Tuesday, March 25, 2008

FEEL THE FEAR AND DO IT ANYWAY

Originally written in March posted here mid April.

If I was tell to you that I'm not afraid on this journey that I'm about to embark on I'd be lying through my teeth.  Lately I've been thinking "What the hell are you doing? Are you serious?  Are you sure you want to do this?"  

I'm not talking about leaving my job and not being employed for the better part of this year.  No, I'm talking about hitting the road in a couple of weeks by myself and heading south on my motorcycle.  I'm talking about leaving for China at the end of June for months and vagabonding by myself.  I'm kinda petrified.  No seriously I really am.  

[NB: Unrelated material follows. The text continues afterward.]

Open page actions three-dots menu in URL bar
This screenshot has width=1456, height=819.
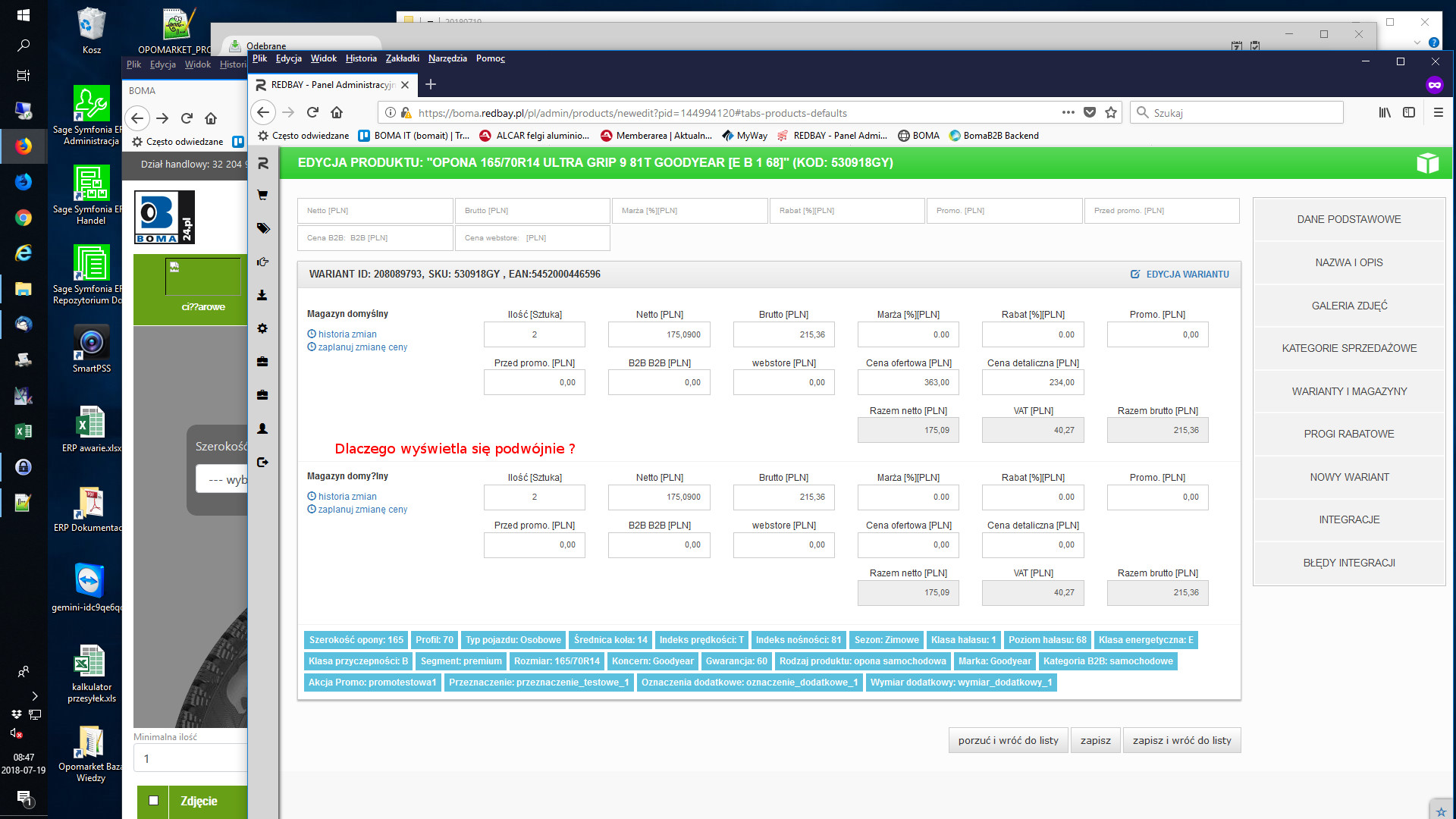coord(1068,112)
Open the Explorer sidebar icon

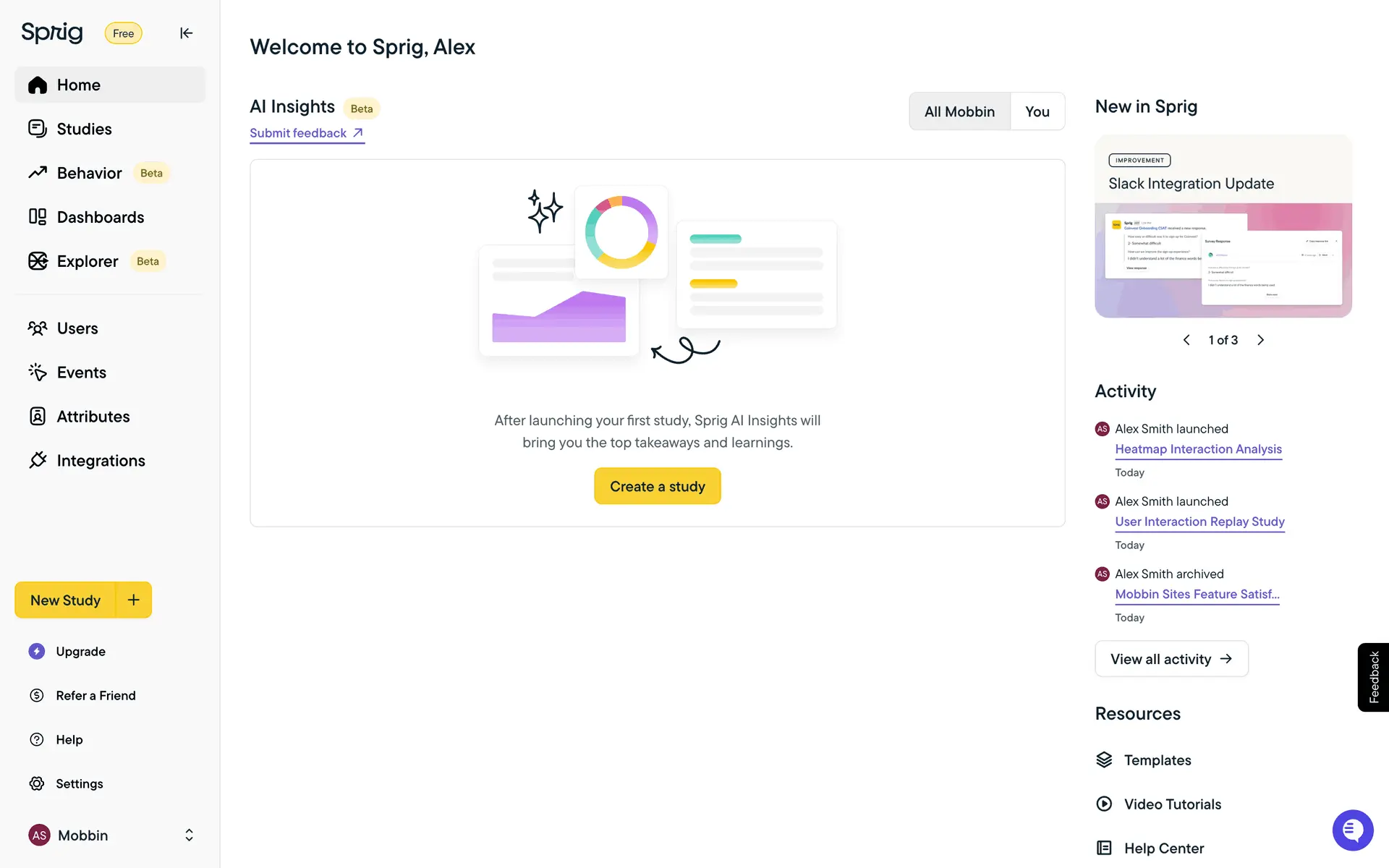(x=38, y=261)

I think about all the possible things that could go wrong and some of the things that I haven't thought about that could go wrong.  I think about the worst case situanarios (situation/scenarios) where my life is on the line and it's only me and my will to live that decides whether I live or die.  (God this sounds really stupid as I type this, but this is what I think about.)  I think about the negative people that I might meet along the way that won't like me or will try to hurt me or just be mean to me.  I think about things that my friends have told me about China and how it my be so culturally different than what I'm used to and wonder if I will be able to adjust.  I think about me being a black man traveling by himself and people's reaction to me.  

When I done thinking about all this, after I've worked myself up I allow myself to feel all the fear, but I don't let it petrify me into inaction.  I feel the fear and know that I'm going to do it anyway.  I can't prepare for every eventuality that I might meet on the road and I can't prepare for people's reaction to me.  I know me though.  I know that I walk this life with love in my heart and I'm sure that other will see this as they get to know me.  Cultural differences, I say bring em on.  That's what this trip is all about.  It's about stepping outside my comfortable box for a while and experiencing this part of the world.  Traveling by myself, I've been doing this off and on throughout my adult life anyway only difference here is that this will be for a longer period of time.  As for danger, I grew up in the South Bronx in the sixties and seventies so bring it.  LMFAO.   

You shouldn't worry about me.  I've worried enough for the both of us and I've let it go and so should you.  

It felt good getting this out.  Thanks for listening.  - Wil  

2 comments:

Anonymous said...

Beautiful post!!

-Mike

Anonymous said...

All we have to fear, is fear..... that's right Bro, bring it on !!!! I commend you on your free spirit. Some people just don't understand the bouncing around that's in all of us. Its there in every person, but few, very few get to actually experience it. Its feels good, so good that you want more and more of it. Me for one, will be watching, reading and praying for you on your mission. Yep, that's right, its a mission. You have set on on this with a purpose in mind. But you have to look at the big picture. You're not in control. Look up, really look up for a couple of minutesand think. Naw, don't think just look. Its amazing isn't it? Some one, some being create all of that and he create man also. With that in mind, let me get back to reading.